Balelas é ter medo de regrar o desconto comercial mas tentar controlar todo um sector com evidentes efeitos negativos.
- Enquanto uns quantos brincam com legislação, TODOS NÓS NO SECTOR vemos os hábitos de leitura descerem embora camuflados por sondagens e estatísticas surreais para União Europeia ver.
- Enquanto uns quantos brincam com legislação, não se desenvolvem campanhas e iniciativas nacionais com o objectivo de criar mais leitores regulares de livros.
Note-se, contudo, que não sou a favor de qualquer tipo de regramento no sector e sim de boa fiscalização. O regramento do sector apenas permite que empresas que nada acrescentam em termos de valor à oferta cultural e editorial se mantenham em actividade ocupando o espaço que novos projectos mais ambiciosos e clarividentes poderiam tomar como seus. Faço a sugestão acima apena para aqueles cujo medo vê necessidade de um sistema de equilíbrio artificial como única boia de salvação.
Da última vez em que instituições supostamente sérias se puseram a brincar com coisas de facto sérias (embora muito menos sérias do que agora) aconteceu isto.
Haveria muito mais a dizer mas para já ficou esta descarga de adrenalina de um editor frustrado com a mesquinhez de tudo isto.
Adenda
Pediram-me mais detalhes sobre as alterações propostas.
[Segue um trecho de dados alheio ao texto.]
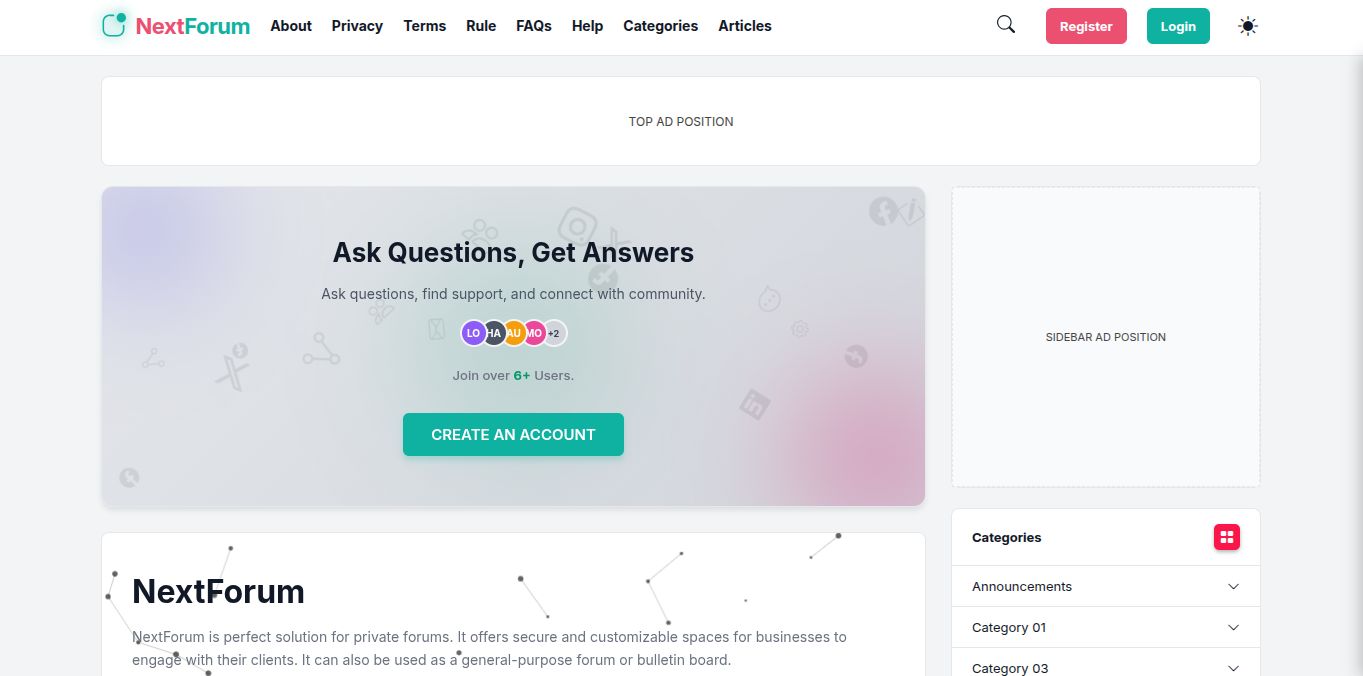Open the search magnifier icon
The width and height of the screenshot is (1363, 676).
tap(1006, 25)
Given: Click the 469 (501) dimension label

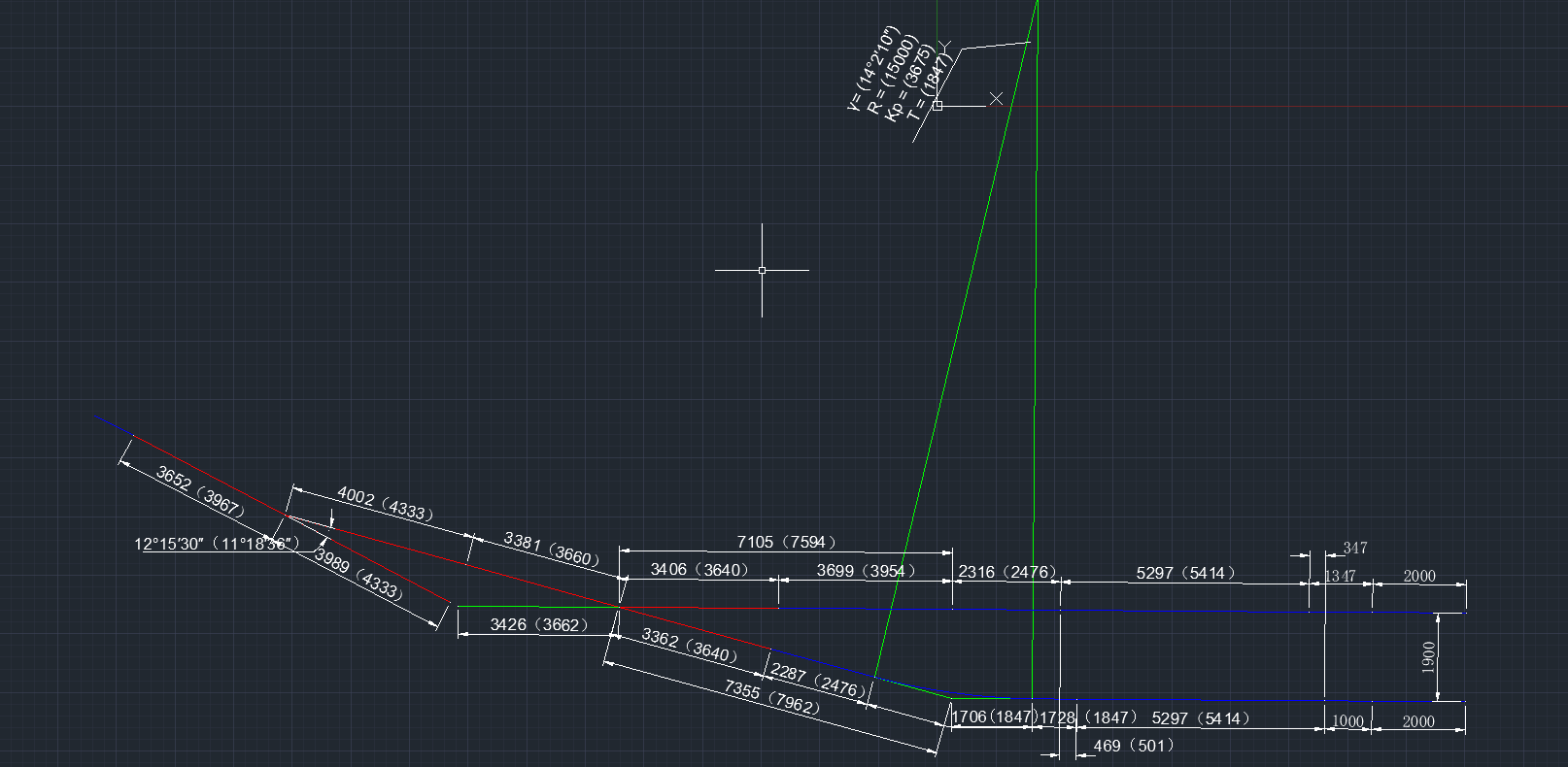Looking at the screenshot, I should 1133,746.
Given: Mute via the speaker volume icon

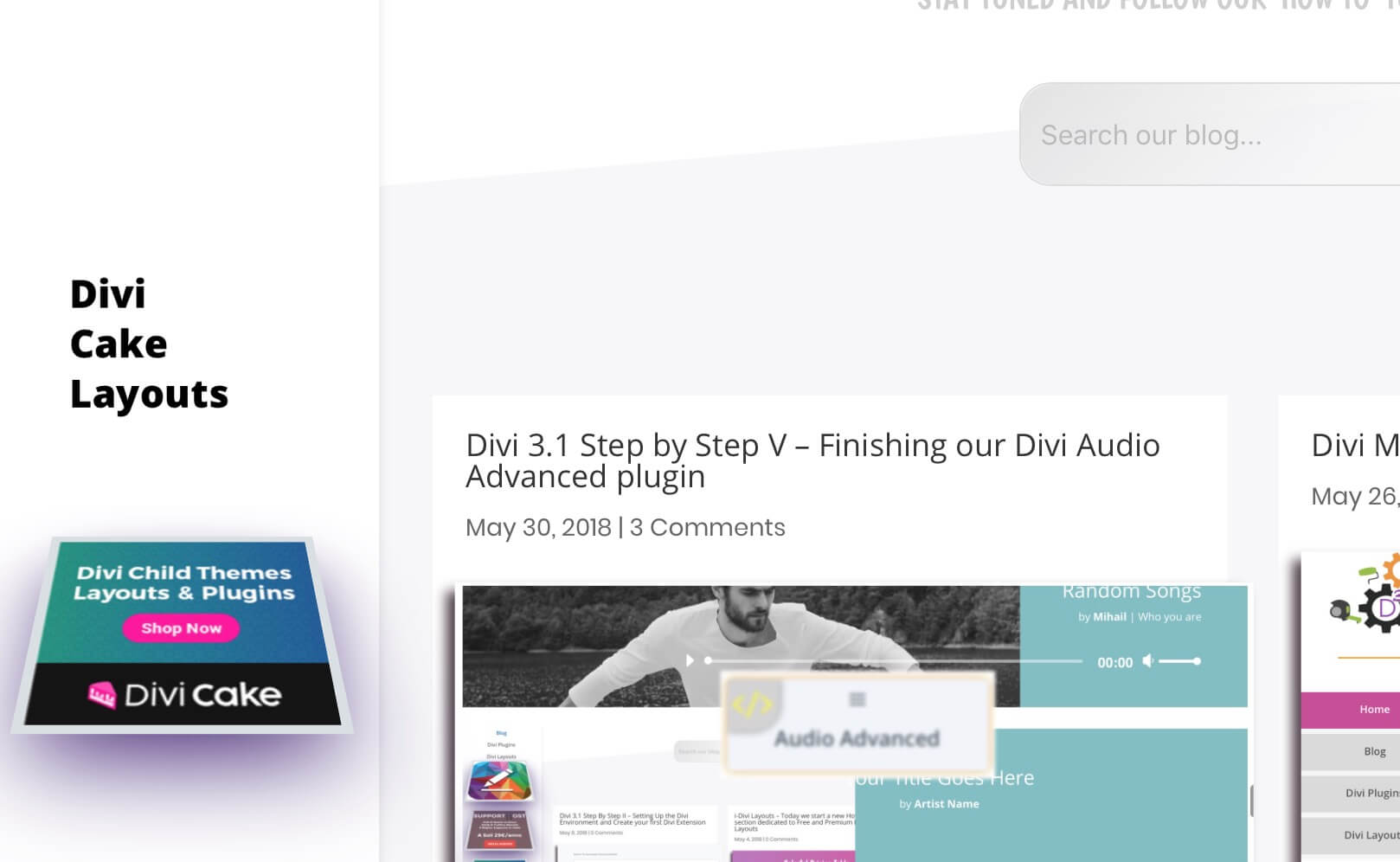Looking at the screenshot, I should pyautogui.click(x=1147, y=661).
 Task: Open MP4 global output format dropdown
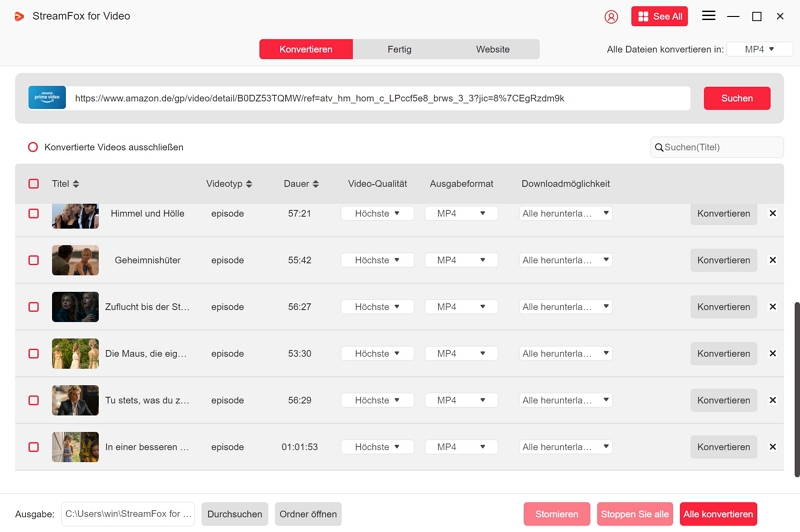point(759,49)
Podem consultar tudo aqui, mas verão que não há muito mais: alargamento do prazo da vigência do Preço Fixo para 24 meses; ligeira melhoria nalgumas definições (mas só naquelas onde incide a vigência dos 24 meses); cláusulas sobre os descontos acima referidas.
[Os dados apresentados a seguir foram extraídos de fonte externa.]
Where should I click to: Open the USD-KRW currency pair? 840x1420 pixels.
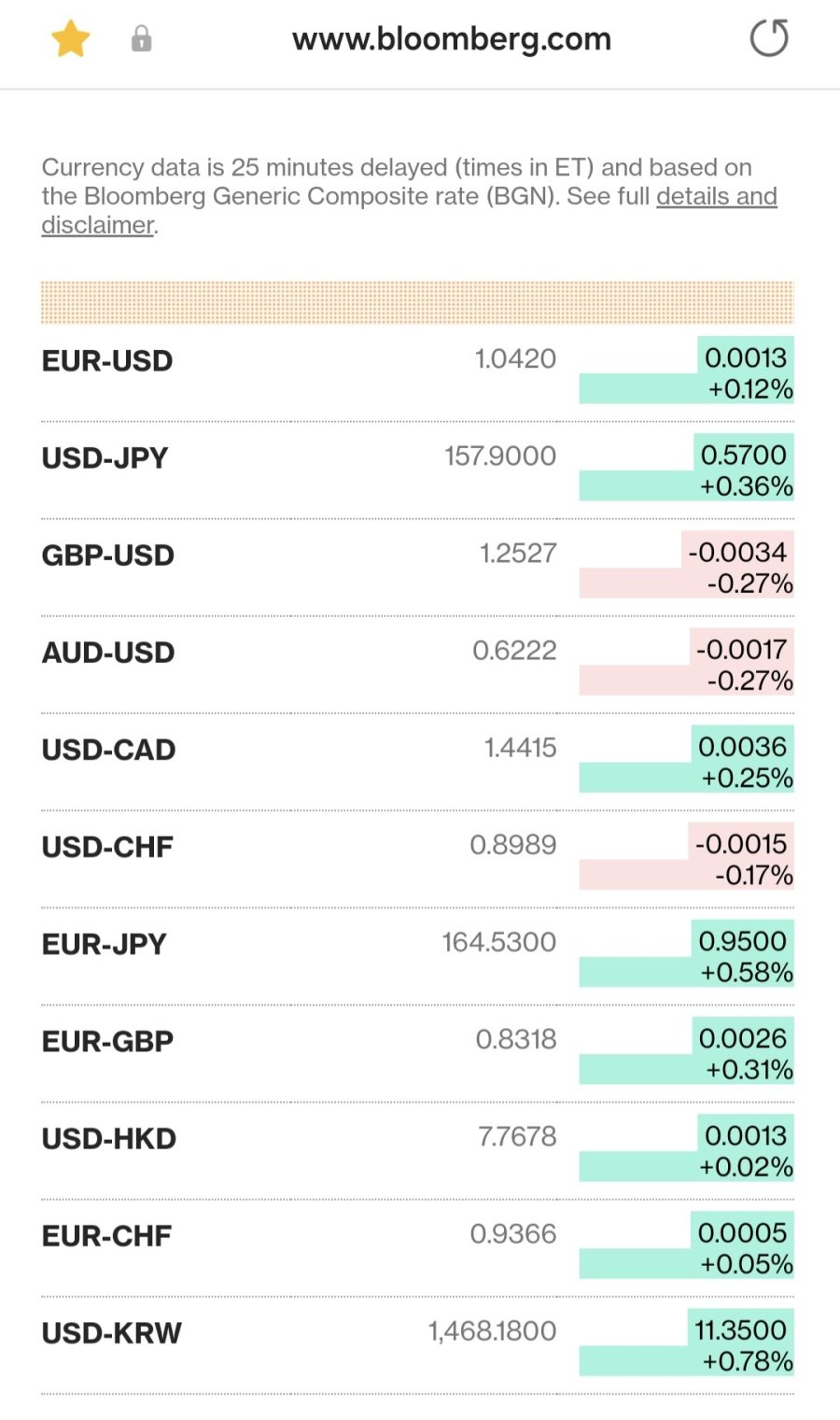112,1333
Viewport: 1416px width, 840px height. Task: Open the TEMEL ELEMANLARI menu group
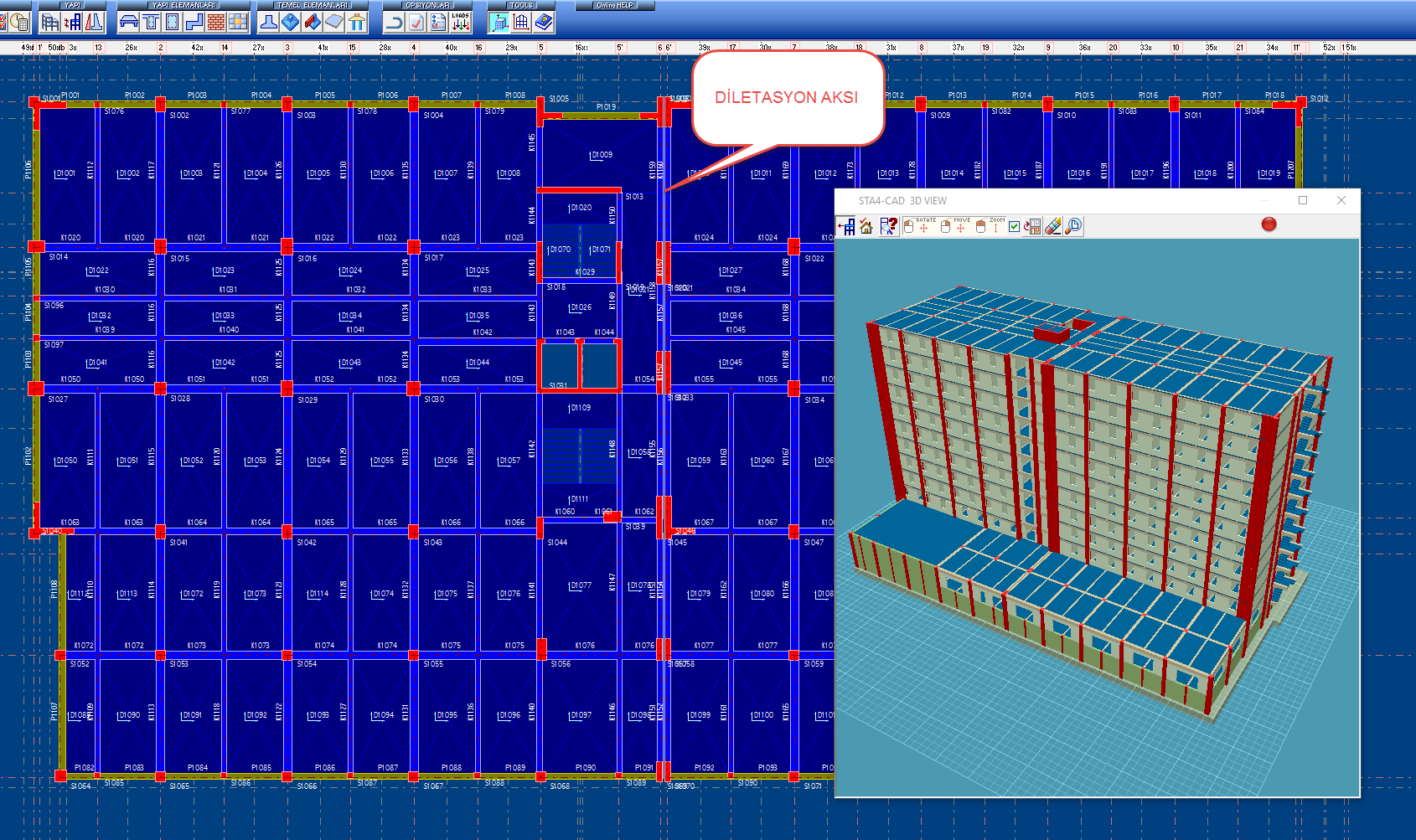click(x=312, y=5)
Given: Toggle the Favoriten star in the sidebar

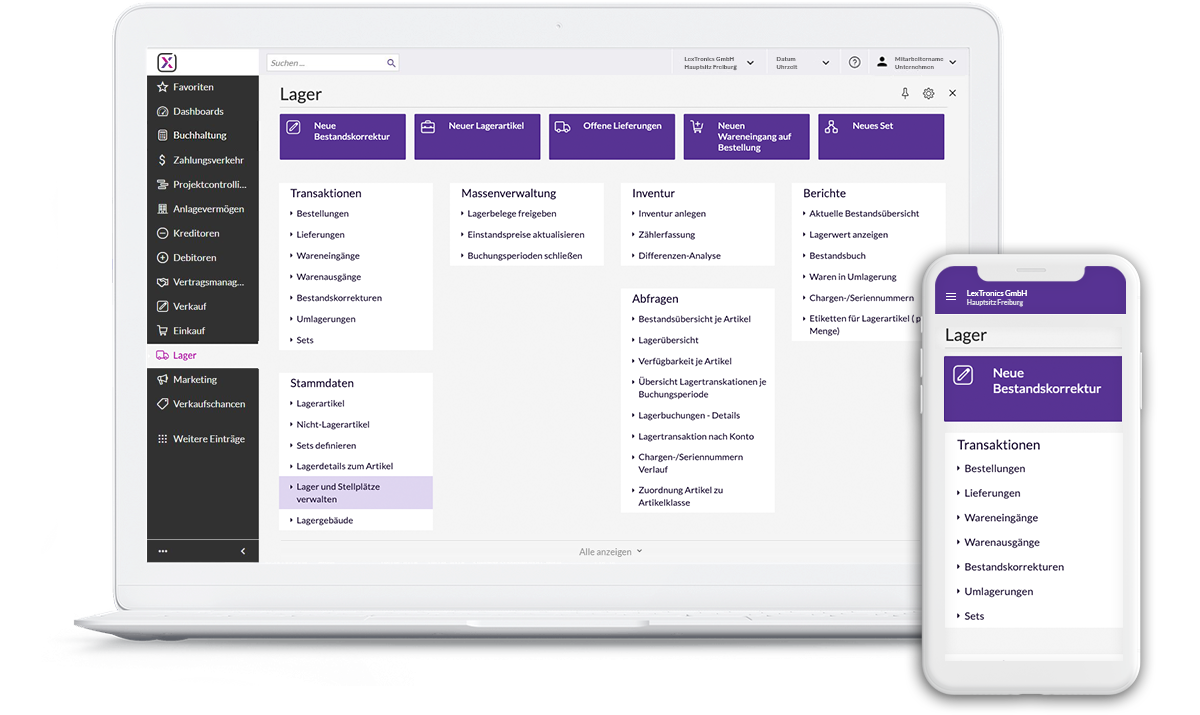Looking at the screenshot, I should coord(160,86).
Pediram-me também mais informações sobre a tal possível influência da RELI. Não posso, obviamente, revelar a fonte em causa e, também para mim, não é mais do que um rumor pois quem me passou essa informação não tinha provas que me tenha apresentado. Mas que é, de todos os intervenientes ou possíveis interessados, a única "força" com interesse nas mudanças específicas que vão, aliás, bem ao encontro das medidas "de guerra" (a expressão sua) do manifesto de apresentação dessa associação... isso, como convirão, parece ser por demais evidente.